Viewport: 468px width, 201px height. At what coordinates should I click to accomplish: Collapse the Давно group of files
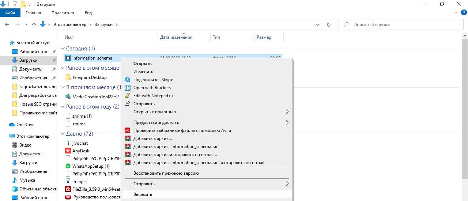click(x=63, y=134)
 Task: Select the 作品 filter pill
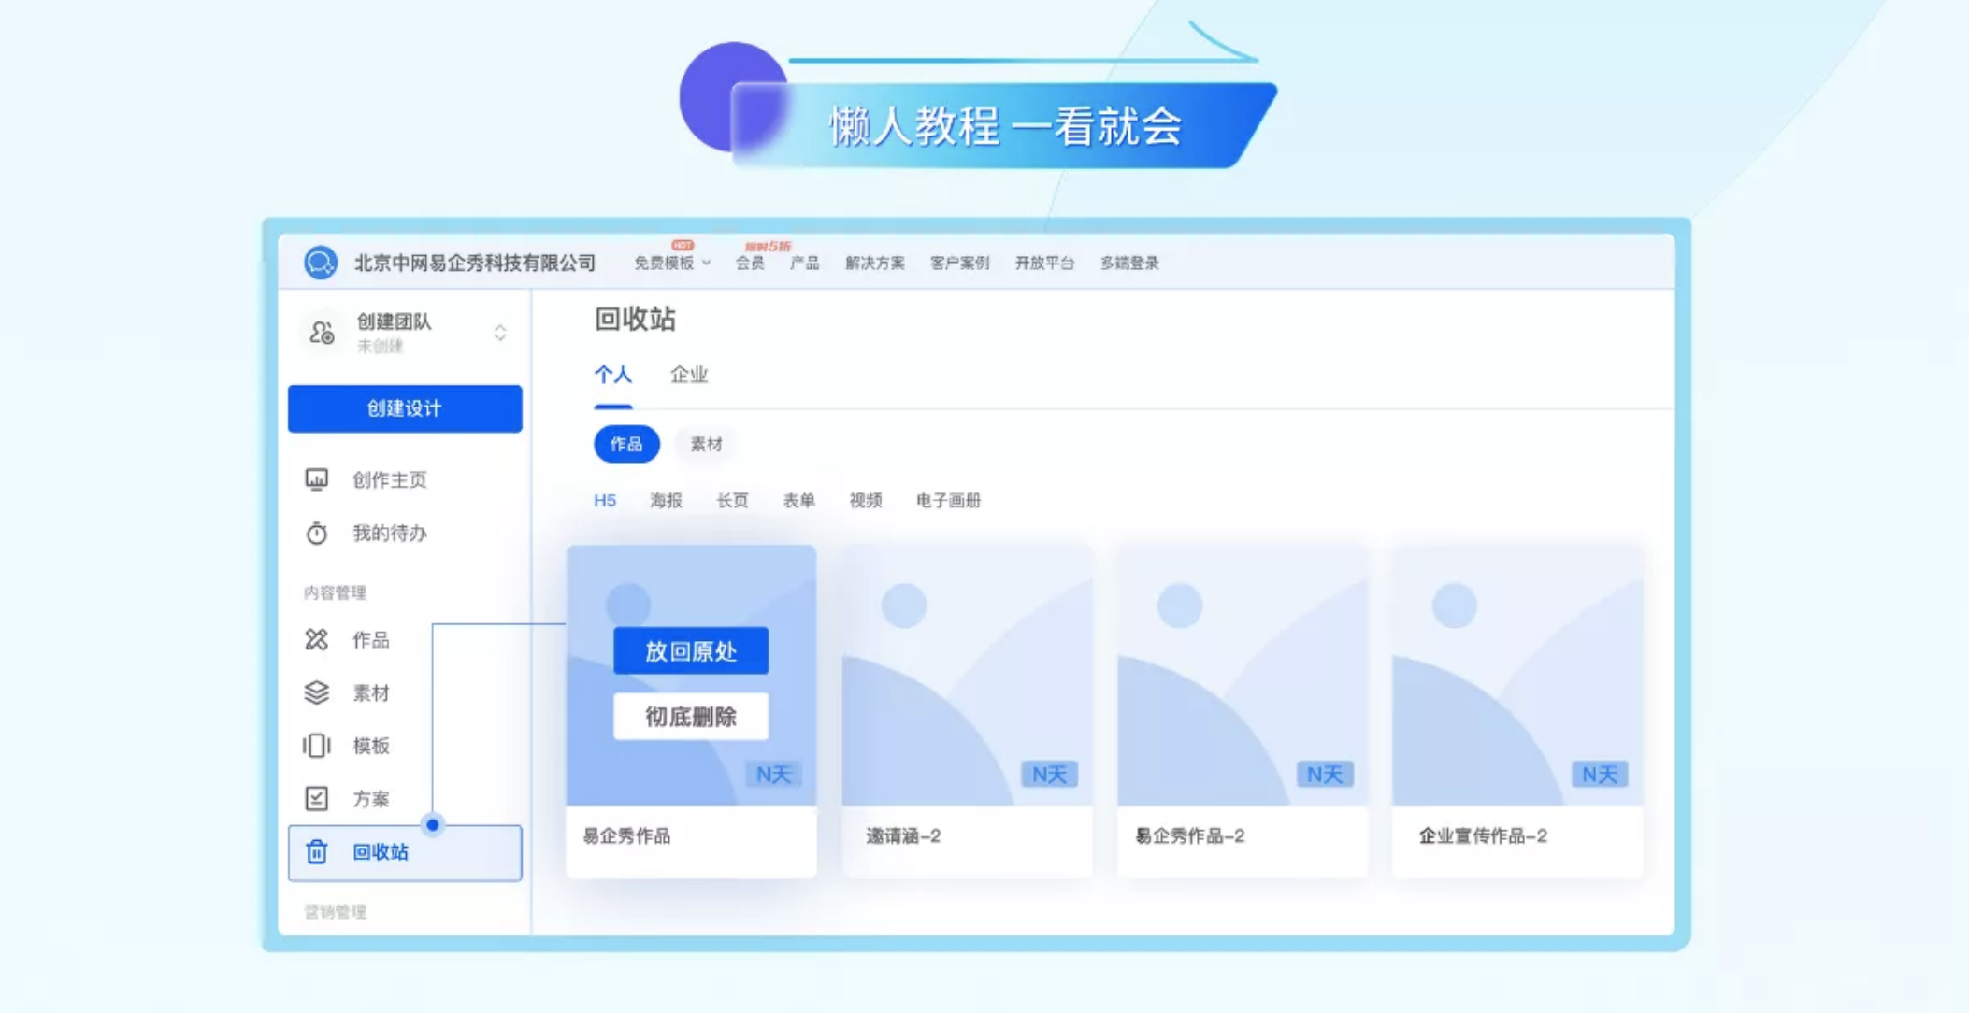tap(626, 444)
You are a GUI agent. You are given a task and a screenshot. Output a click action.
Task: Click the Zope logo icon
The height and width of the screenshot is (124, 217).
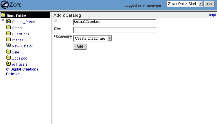coord(6,5)
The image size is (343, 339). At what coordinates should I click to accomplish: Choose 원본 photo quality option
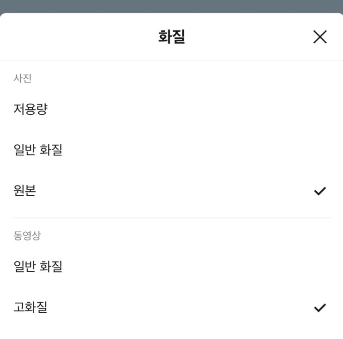(x=25, y=191)

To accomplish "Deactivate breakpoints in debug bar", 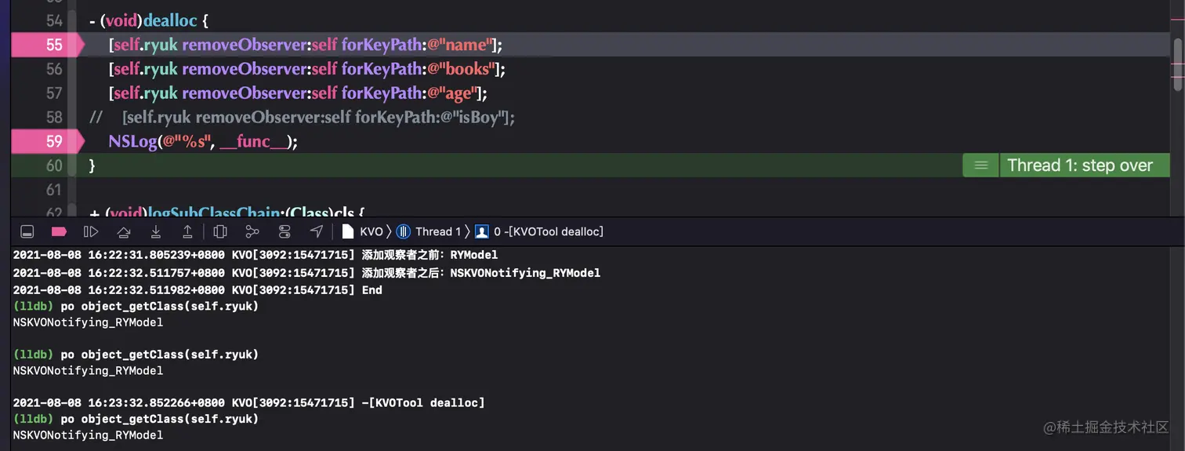I will (x=59, y=231).
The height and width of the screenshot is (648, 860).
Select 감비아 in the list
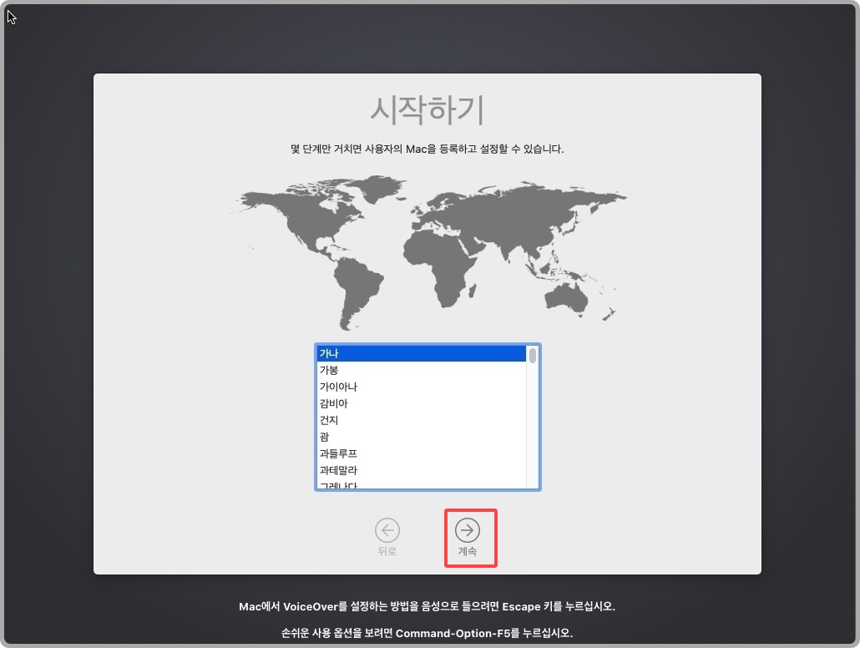[376, 403]
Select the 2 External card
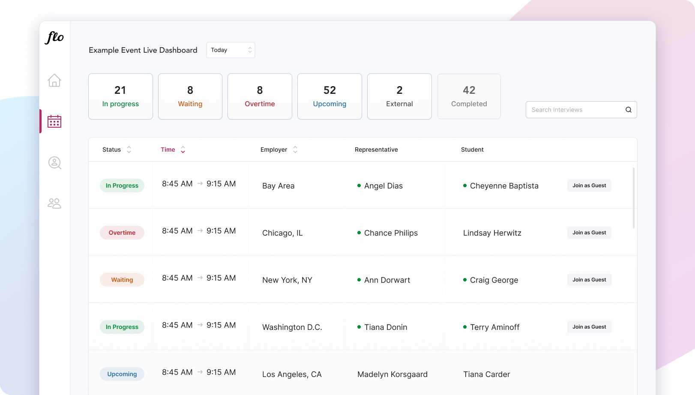Viewport: 695px width, 395px height. click(399, 96)
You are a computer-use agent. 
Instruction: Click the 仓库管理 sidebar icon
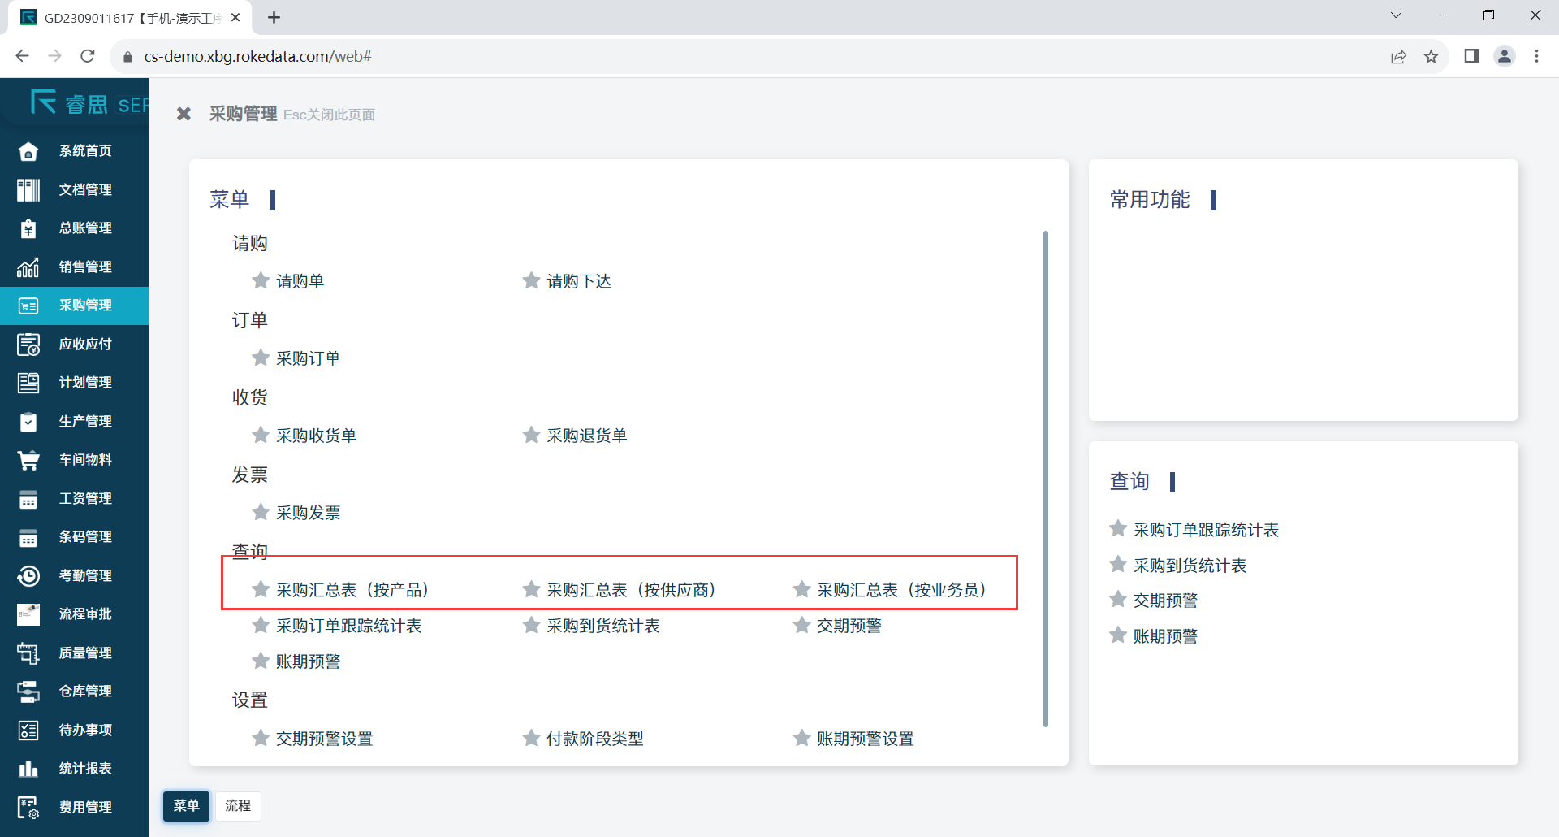(28, 692)
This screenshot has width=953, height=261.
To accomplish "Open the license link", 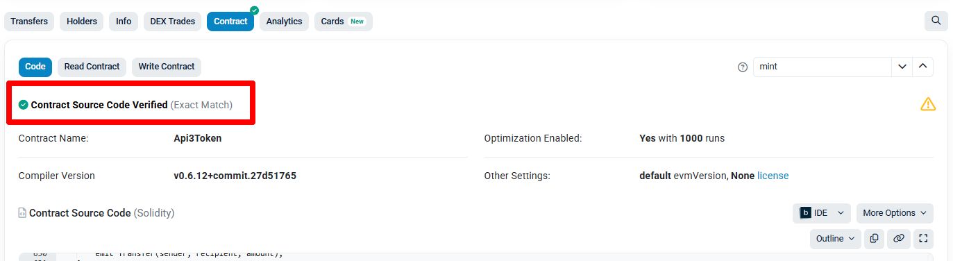I will 773,176.
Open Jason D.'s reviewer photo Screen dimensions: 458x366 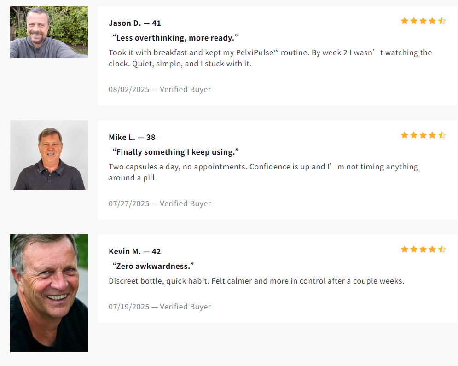[49, 32]
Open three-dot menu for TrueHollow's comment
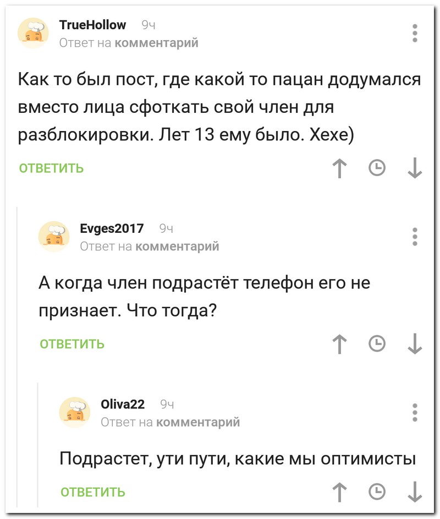This screenshot has width=440, height=519. 415,33
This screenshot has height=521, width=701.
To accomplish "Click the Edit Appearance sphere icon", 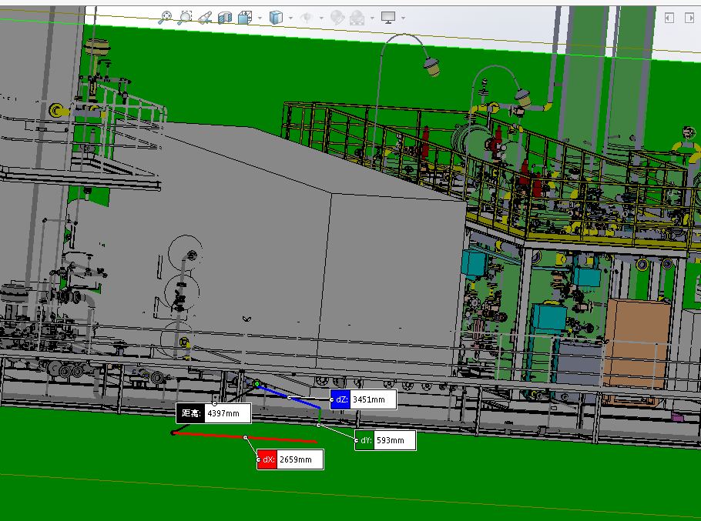I will (337, 17).
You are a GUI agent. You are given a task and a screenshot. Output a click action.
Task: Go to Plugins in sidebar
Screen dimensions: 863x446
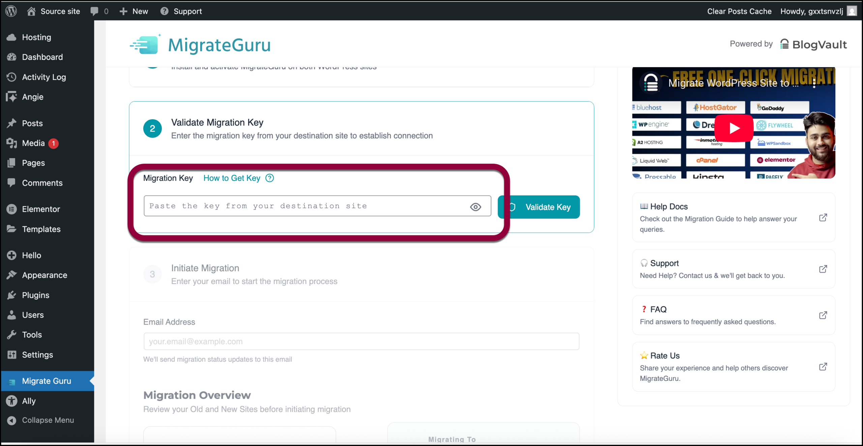(35, 295)
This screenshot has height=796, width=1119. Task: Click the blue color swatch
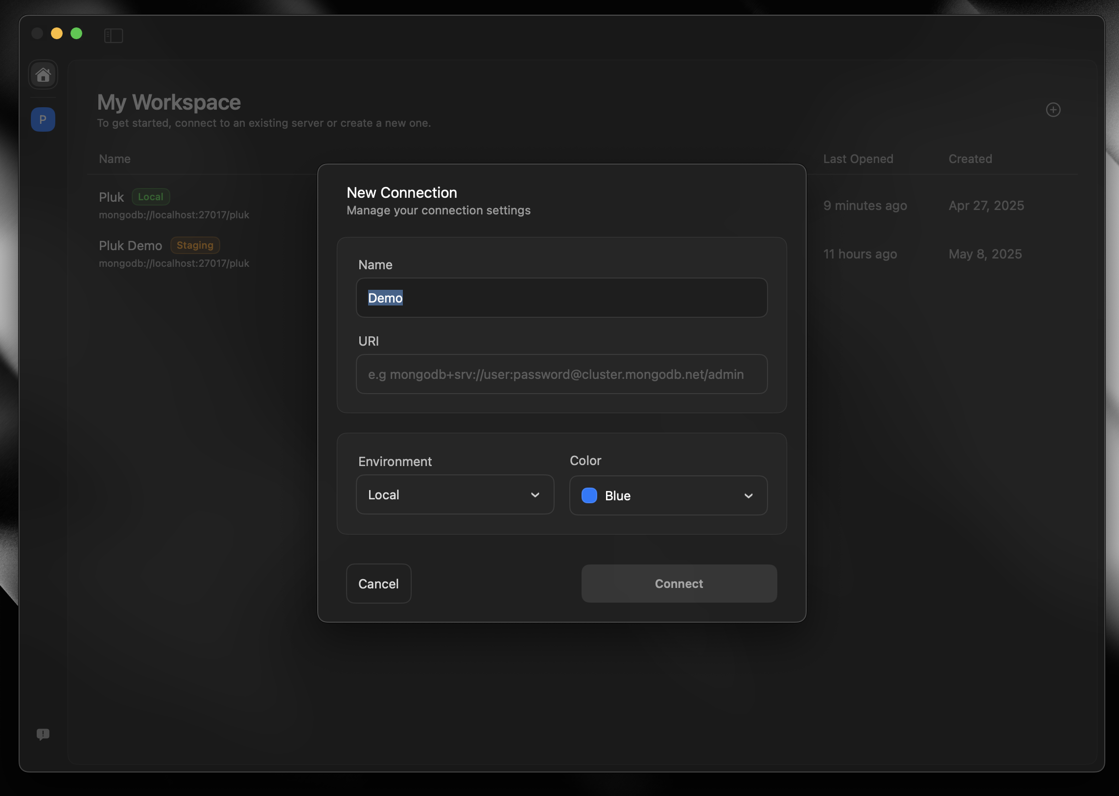(589, 496)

◆ Problem details:
Give the rows from the line containing "This screenshot has height=796, width=1119." through the end of the rows as a numbered list, leaving out blank lines and the pictures.

◆ The completed task:
1. This screenshot has height=796, width=1119. Task: Click the blue color swatch
2. (589, 496)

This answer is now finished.